Stubborn Stardust Mystery Could Be Solved Thanks To New Pseudo-3D Maps

redOrbit Staff & Wire Reports – Your Universe Online
Newly-created maps of the material located between the stars in the Milky Way could help astronomers solve a nearly century-long mystery involving stardust, according to a new study published in the August 15 edition of the journal Science.
Researchers from the University of Ljubljana in Slovenia and Johns Hopkins University in Baltimore, along with an international team of colleagues, claim their work demonstrates a new method of uncovering the location – and ultimately, the composition of the material found in the vast expanse between star systems in a galaxy.
This expanse is known as the interstellar medium, and the material located there includes dust and gas made up of atoms and molecules that remain following the death of a star. It also supplies the building blocks for new stars and planets, Johns Hopkins professor of physics and astronomy Rosemary Wyse explained.
“There’s an old saying that ‘We are all stardust,’ since all chemical elements heavier than helium are produced in stars,” Wyse said. “But we still don’t know why stars form where they do. This study is giving us new clues about the interstellar medium out of which the stars form.”
Wyse, along with lead investigators Janez Kos and Tomaz Zwitter of the University of Ljubljana and their fellow scientists, focused on a mysterious feature in the light emanated by stars known as diffuse interstellar bands (DIBs). DIBs were discovered in 1922 by a graduate student whose photographs yielded dark lines indicating that some of the starlight was apparently being absorbed by something in the interstellar medium between Earth and that star.

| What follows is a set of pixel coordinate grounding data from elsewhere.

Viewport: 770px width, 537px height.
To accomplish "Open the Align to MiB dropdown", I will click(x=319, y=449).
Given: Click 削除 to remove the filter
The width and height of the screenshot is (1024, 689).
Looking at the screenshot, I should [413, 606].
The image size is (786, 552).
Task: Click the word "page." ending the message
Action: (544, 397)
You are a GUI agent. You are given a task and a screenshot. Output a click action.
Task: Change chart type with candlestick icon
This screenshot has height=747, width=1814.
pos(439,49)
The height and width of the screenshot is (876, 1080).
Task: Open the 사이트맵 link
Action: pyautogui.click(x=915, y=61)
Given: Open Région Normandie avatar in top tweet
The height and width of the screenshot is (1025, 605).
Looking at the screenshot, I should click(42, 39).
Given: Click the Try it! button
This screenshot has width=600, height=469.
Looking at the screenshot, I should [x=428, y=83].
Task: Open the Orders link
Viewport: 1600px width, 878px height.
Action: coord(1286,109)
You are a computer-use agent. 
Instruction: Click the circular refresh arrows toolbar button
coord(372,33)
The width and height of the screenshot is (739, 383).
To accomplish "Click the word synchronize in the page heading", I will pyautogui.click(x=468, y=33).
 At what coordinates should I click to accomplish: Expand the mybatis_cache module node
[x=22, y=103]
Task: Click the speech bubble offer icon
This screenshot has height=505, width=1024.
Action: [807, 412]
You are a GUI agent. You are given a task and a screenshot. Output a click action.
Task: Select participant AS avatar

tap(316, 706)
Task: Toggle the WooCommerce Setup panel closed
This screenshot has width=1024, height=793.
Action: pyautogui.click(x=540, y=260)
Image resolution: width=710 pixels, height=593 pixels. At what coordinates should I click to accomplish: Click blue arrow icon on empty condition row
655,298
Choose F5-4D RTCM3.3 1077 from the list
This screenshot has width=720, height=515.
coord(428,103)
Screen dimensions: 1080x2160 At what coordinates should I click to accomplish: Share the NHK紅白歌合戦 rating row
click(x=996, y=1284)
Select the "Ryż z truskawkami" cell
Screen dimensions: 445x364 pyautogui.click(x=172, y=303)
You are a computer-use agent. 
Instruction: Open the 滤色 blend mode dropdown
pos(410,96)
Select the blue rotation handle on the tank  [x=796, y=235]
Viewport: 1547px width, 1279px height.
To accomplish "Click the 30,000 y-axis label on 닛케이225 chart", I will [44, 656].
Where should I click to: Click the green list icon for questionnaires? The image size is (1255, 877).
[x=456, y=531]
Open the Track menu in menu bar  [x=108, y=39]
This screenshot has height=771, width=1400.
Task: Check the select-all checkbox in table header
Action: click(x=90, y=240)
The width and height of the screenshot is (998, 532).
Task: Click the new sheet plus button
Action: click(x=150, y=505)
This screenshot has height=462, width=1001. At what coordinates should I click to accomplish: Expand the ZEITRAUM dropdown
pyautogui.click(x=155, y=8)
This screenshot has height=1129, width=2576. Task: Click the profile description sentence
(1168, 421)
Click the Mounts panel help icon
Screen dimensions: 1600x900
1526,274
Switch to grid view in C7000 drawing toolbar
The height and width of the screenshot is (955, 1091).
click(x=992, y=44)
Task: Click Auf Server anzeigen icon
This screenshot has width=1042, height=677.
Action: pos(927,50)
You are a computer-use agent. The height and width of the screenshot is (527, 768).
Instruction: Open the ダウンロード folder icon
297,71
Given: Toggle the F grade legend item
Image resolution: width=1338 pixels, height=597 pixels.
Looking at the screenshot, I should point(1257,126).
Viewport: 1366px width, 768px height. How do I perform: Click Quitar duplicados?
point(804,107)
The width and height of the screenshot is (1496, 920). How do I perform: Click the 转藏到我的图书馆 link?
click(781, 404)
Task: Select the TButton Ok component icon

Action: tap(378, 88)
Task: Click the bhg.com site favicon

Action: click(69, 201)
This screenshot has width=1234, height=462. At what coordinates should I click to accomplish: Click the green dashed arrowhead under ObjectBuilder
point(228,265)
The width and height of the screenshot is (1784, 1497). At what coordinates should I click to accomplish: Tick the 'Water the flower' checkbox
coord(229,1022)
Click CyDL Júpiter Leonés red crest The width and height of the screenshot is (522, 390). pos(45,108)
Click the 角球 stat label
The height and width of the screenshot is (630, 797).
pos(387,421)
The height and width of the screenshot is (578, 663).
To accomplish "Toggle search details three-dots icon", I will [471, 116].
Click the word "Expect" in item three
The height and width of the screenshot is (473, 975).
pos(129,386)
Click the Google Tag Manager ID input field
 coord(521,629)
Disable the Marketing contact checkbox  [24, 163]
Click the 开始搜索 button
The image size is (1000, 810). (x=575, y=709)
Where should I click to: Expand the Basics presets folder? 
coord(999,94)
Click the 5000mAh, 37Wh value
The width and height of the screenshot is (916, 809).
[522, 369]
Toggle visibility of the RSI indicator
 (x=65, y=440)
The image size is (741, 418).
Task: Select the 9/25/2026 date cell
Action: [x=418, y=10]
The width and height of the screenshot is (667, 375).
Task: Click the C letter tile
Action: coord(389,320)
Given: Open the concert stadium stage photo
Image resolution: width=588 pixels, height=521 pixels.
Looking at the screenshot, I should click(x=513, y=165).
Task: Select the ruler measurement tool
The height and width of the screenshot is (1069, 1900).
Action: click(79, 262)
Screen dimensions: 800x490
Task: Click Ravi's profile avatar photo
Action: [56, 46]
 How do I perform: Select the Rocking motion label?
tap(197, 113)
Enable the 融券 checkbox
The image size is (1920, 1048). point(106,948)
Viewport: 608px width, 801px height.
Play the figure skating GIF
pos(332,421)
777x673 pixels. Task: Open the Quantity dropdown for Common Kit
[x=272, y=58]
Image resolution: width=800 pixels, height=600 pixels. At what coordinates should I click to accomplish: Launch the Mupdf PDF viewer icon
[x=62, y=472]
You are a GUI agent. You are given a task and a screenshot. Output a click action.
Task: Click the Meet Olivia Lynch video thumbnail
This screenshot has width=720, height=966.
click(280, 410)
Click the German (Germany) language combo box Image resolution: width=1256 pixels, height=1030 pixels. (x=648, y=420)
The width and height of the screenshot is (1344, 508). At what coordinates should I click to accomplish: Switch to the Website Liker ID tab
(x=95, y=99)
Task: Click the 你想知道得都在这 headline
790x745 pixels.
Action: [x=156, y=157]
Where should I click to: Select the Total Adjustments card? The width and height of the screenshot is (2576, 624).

While astronomers have gone on to identify over 400 diffuse interstellar bands, the materials that cause them to appear and their exact location remains unknown, the researchers explained. There has been some speculation that the absorption of starlight responsible for creating these dark bands indicates the presence of unusually large and complex molecules in the interstellar medium, but evidence to support these claims has been difficult to find.
The study authors believe it is important to determine the nature of this puzzling material because it could provide important information about the physical nature and the chemical composition on these interstellar regions. Details such as these are essential components of theories pertaining to the formation of the stars and the galaxies.
“In a completely new approach to understanding DIBs, we combined information from nearly 500,000 stellar spectra obtained by the massive spectroscopic survey RAVE (Radial Velocity Experiment) to produce the first pseudo-three-dimensional map of the strength of the DIB at 8620 angstroms covering the nearest 3 kiloparsecs from the Sun,” the authors wrote. They found that the DIB 8620 carrier has “a significantly larger vertical scale height” than the dust.
[ Watch: RAVE survey animation ]
These new pseudo-3D maps could help solve the mystery. The maps were created by a team of 23 scientists who reviewed data on 500,000 stars collected by RAVE over a 10-year period. The project also required use of the UK Schmidt Telescope in Australia to collect spectroscopic information from the light of as many as 150 stars at once.
“The maps are described as ‘pseudo-3D’ because a specific mathematical form was assumed for the distribution in the vertical dimension that provides the distances from the plane of the Milky Way, with the maps presented in the remaining two dimensions,” the university said, adding that the sample size “enabled the mapmakers to determine the distances of the material that causes the DIBs and thus how the material is distributed” throughout the galaxy.
Future research could use the techniques utilized by Wyse and her colleagues to create other maps, which should provide more insight into the mysteries surrounding DIB locations and the materials responsible for causing them. “To figure out what something is, you first have to figure out where it is, and that’s what this paper does,” Wyse said. “Larger surveys will provide more details in the future. This paper has demonstrated how to do that.”